→ **To do**: Only an exact repetition is needed: the lines from the start of the listing below through the line that contains "Task: Open simplywall.st", pictures omitted.

(Given entries)

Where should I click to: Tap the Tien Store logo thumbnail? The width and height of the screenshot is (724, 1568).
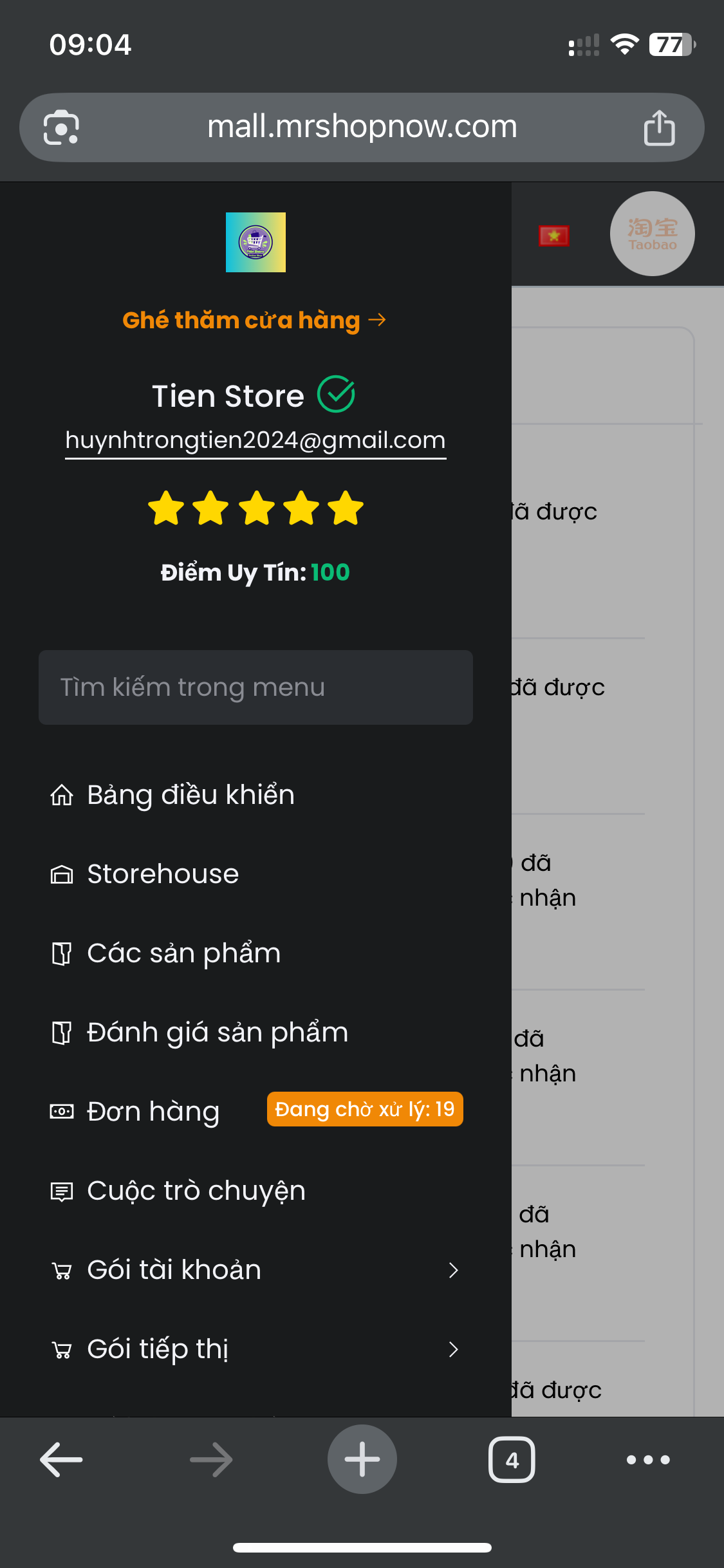coord(255,242)
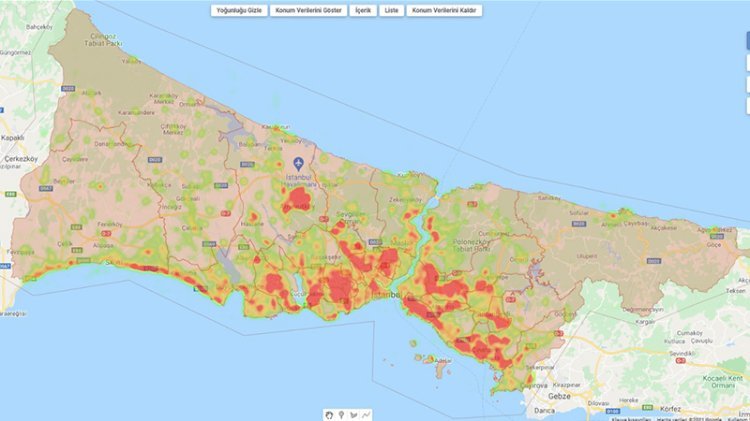
Task: Click the Polonezköy Tabiat Parkı label
Action: (472, 245)
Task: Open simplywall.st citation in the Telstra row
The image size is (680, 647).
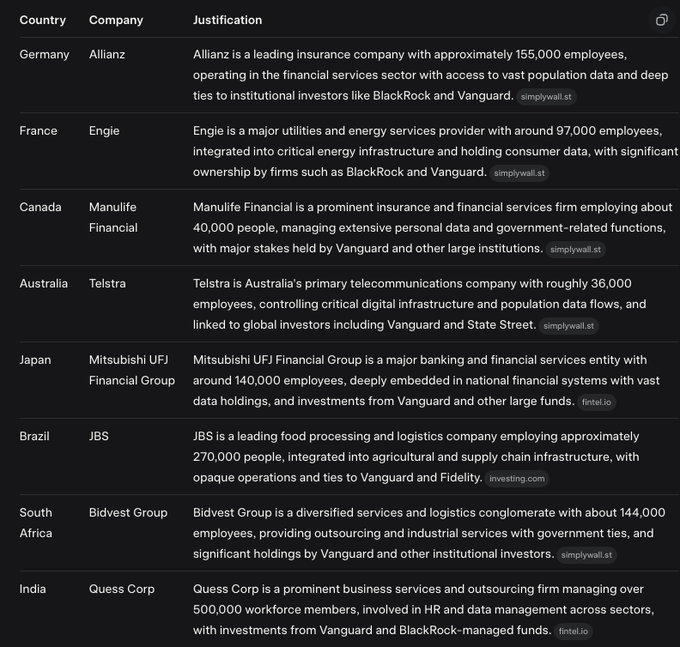Action: [568, 326]
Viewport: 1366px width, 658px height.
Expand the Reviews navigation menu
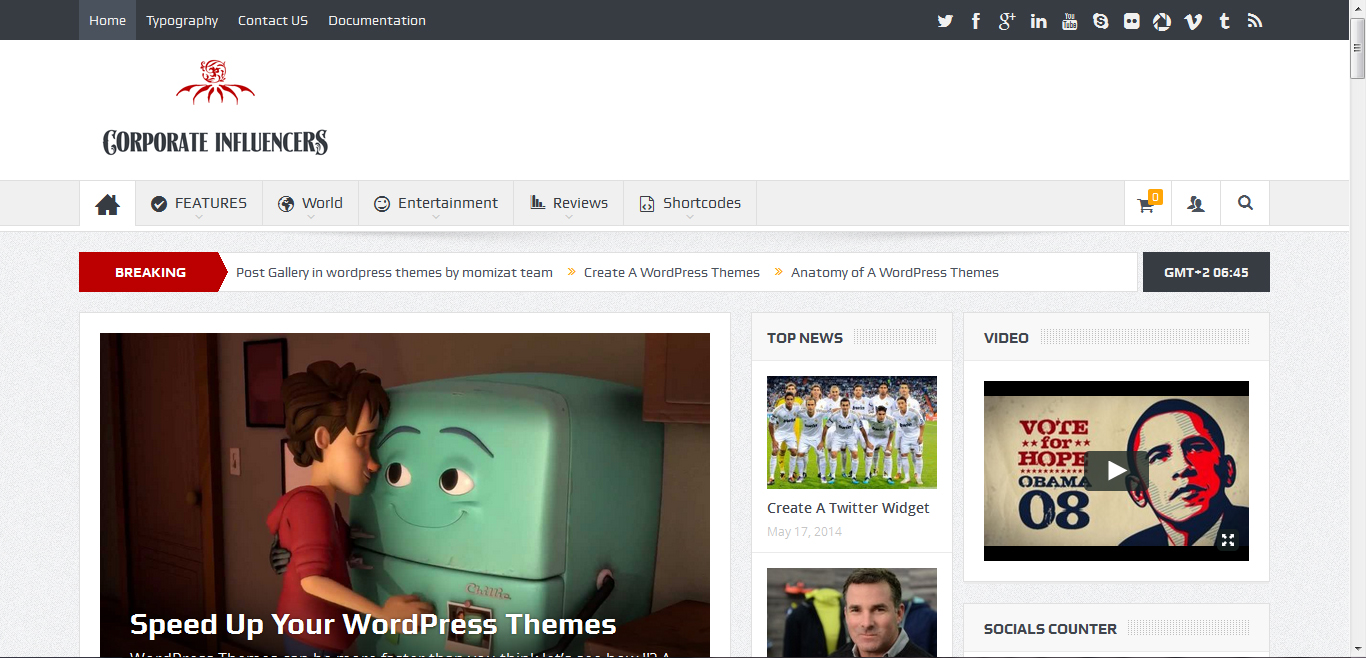coord(569,203)
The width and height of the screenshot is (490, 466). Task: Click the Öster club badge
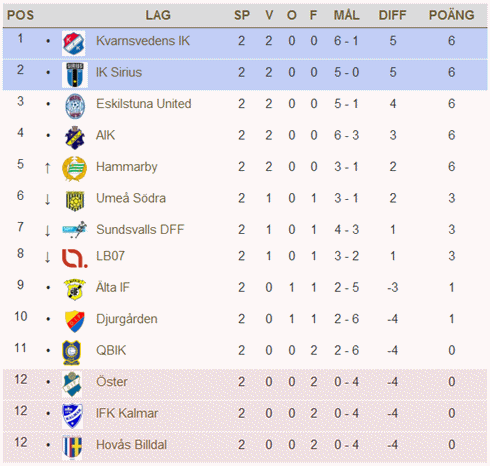click(x=72, y=384)
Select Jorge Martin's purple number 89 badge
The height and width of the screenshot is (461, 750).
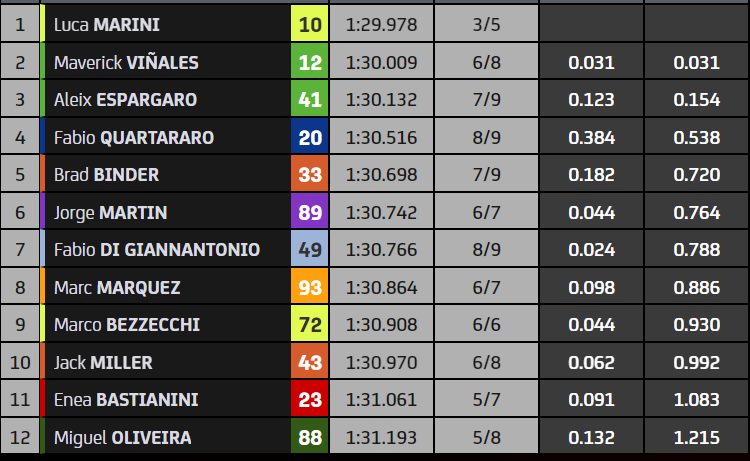(x=310, y=212)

(End Given entries)

→ **Answer for the task**:
Where should I click to: Tap the Tien Store logo thumbnail? The width and height of the screenshot is (724, 1568).
coord(255,242)
Task: Click the Polonezköy Tabiat Parkı label
Action: (472, 245)
Task: Open simplywall.st citation in the Telstra row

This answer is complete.